Java API Future patterns

Hi, while getting started with the Java APIs, I have a few questions around the reasonings behind APIs returning values both synchronously and asynchronously:

e.g.

  • All write (except commit) APIs returning a direct value (synchronous): Is this because writes are buffered locally by the client and hence the call is not doing anything expensive, and is therefore considered okay to be made synchronous? Is that the only reason or is there anything more?
  • Seemingly similar APIs are returning values synchronous as well as asynchronously:

    – Long getCommittedVersion();
    – CompletableFuture<byte> getVersionstamp();
    – CompletableFuture getReadVersion();

I could not understand the underlying reason to make getCommittedVersion() synchronous call? Can this call be used from FDBDatabase.run() method to return committed_version? (I believe this method can only be called after commit() succeeds, but before the transaction is closed()).


thanks,
gaurav

In general, I think a good rule of thumb is that if it is a blocking call, then it doesn’t take a long time (and almost certainly doesn’t make any network calls).

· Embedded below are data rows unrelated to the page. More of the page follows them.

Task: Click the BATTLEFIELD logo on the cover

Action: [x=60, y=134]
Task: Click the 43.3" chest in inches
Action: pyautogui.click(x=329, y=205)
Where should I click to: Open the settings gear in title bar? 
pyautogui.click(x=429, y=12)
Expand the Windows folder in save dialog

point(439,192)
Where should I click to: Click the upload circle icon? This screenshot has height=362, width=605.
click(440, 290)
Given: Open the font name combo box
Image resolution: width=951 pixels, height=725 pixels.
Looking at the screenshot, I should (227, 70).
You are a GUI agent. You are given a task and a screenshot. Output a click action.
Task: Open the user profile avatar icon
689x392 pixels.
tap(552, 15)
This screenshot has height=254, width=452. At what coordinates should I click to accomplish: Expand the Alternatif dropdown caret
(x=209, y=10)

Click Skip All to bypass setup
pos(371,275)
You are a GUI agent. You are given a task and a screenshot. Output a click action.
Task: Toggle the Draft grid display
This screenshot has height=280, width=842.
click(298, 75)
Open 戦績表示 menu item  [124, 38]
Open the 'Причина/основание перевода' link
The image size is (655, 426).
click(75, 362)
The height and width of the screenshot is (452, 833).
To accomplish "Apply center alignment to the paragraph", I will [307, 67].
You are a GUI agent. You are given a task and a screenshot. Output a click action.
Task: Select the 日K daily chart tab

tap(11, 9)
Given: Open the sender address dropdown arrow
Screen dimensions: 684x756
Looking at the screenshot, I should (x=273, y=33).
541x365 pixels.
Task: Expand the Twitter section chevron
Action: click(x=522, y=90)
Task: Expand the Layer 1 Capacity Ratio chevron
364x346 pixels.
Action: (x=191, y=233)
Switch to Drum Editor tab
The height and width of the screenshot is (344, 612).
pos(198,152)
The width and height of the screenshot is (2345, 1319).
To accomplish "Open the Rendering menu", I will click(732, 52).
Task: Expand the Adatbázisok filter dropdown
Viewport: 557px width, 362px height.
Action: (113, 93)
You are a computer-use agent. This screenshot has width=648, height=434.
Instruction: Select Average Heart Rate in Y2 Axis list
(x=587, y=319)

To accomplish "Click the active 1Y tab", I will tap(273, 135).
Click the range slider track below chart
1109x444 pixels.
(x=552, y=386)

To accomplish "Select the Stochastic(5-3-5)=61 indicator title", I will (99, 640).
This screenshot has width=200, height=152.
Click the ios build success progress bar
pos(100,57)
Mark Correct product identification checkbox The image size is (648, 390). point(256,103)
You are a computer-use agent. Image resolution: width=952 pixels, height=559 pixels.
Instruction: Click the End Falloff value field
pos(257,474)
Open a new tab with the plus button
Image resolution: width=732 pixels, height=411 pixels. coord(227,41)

In particular, the reason that (except for commit) writes are synchronous calls is that the call only has to update an in-memory buffer. In particular, all mutations to the database only update a local cache known as the “write cache” that is then only sent to the cluster at commit time.

The getReadVersion request sometimes requires a network call. In particular, if there haven’t been any reads done within a transaction, then the client has to communicate with the cluster to get a version, hence it returns a future. (Note that if the transaction already has a read version, then the call to getReadVersion is actually very fast as it only has to read the already cached value from memory.)

The two calls, getCommittedVersion and getVersionstamp, are very similar, but they have slightly different semantics. Both the commit version and the versionstamp for a transaction are determined by the cluster as part of the commit process, so after a commit completes, it should be cheap to get that value as the cluster can return that information to the client. That is exactly why getCommittedVersion is synchronous–namely, that it just requires looking up the value, not doing any I/O. In theory, getVersionstamp could be similar (and instead by synchronous and just look up the value from an already committed transaction), but instead, it allows for the user to return a future that will complete at essentially the same time as commit, which theoretically could be useful (and allows the user to, for example, return a future from the FDBDatabase.run retry loop that is essentially guaranteed to be complete when the commit ends–something that getCommittedVersion makes essentially impossible because it calls commit for you in a place you can’t control). In principle, both of these calls could have been structured to work the same way, but instead, one was implemented one way and one the other.

Thank you for the detailed explanation!